◆ PROBLEM TO SOLVE
From the items below, collect each line that contains the string "height". Letter case counts, so match capitals and lowercase precisely.

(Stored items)

━━━━━━━━━━━━━━━━

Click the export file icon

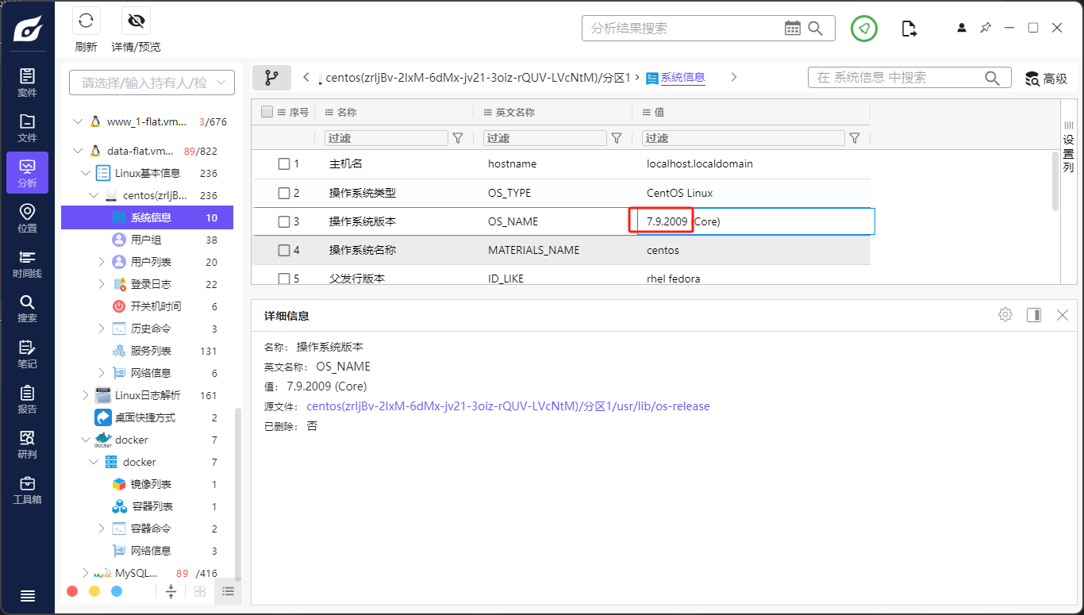pos(909,29)
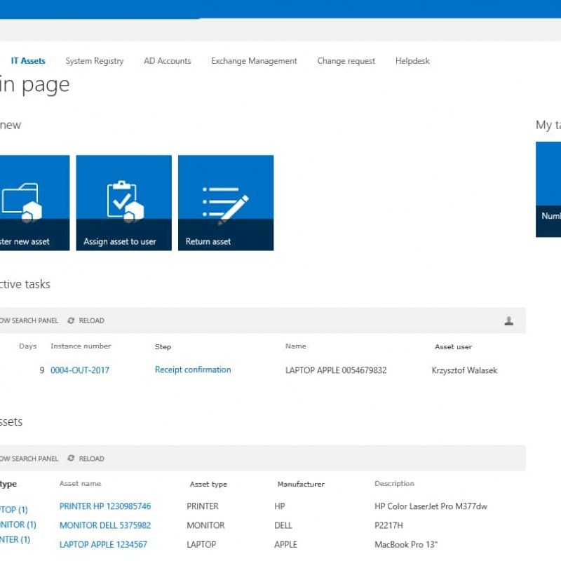Open Exchange Management menu item

pyautogui.click(x=254, y=61)
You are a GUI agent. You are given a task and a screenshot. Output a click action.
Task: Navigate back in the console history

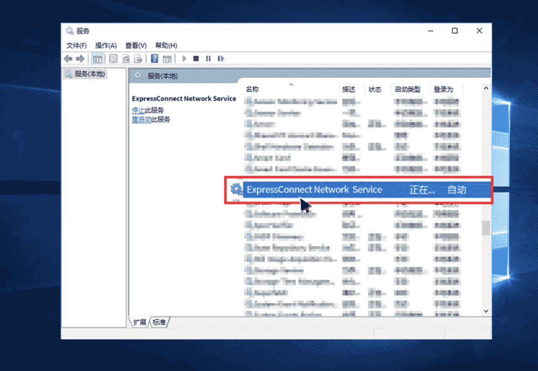pyautogui.click(x=68, y=59)
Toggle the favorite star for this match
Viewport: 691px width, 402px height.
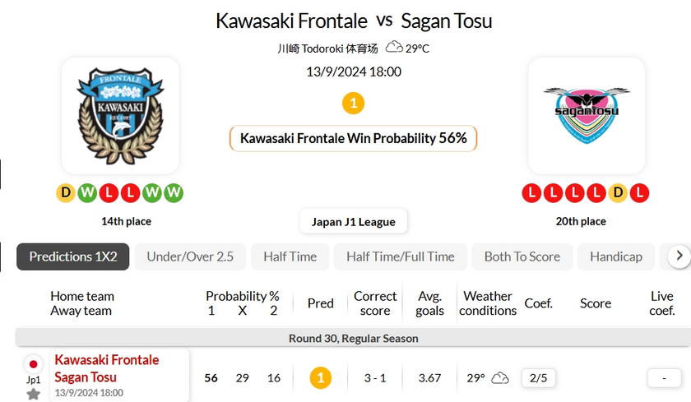click(x=33, y=394)
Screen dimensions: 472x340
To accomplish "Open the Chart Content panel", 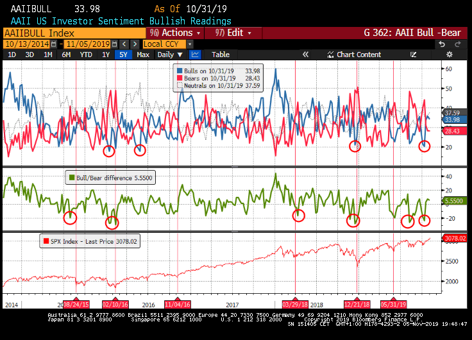I will (x=358, y=55).
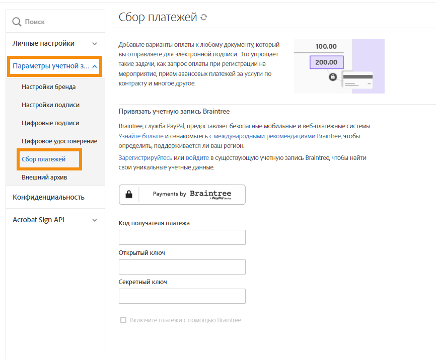Follow the Узнайте больше link
Screen dimensions: 436x359
[140, 136]
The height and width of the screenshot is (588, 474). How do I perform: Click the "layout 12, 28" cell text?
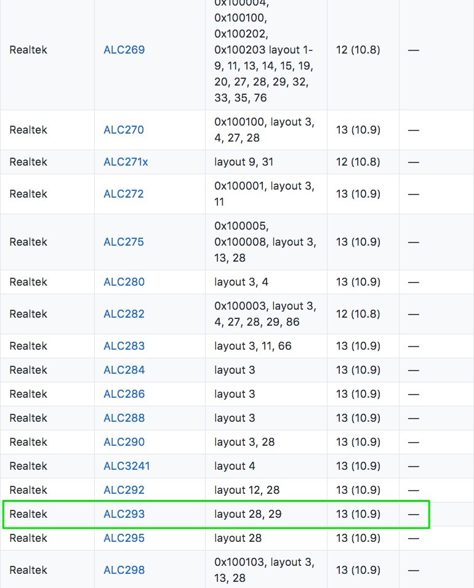246,490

━━━━━━━━━━━━━━━━

◆ EXERCISE RESULT
Viewport: 691px width, 402px height.
The height and width of the screenshot is (588, 474). How do I perform: Click the "layout 12, 28" cell text?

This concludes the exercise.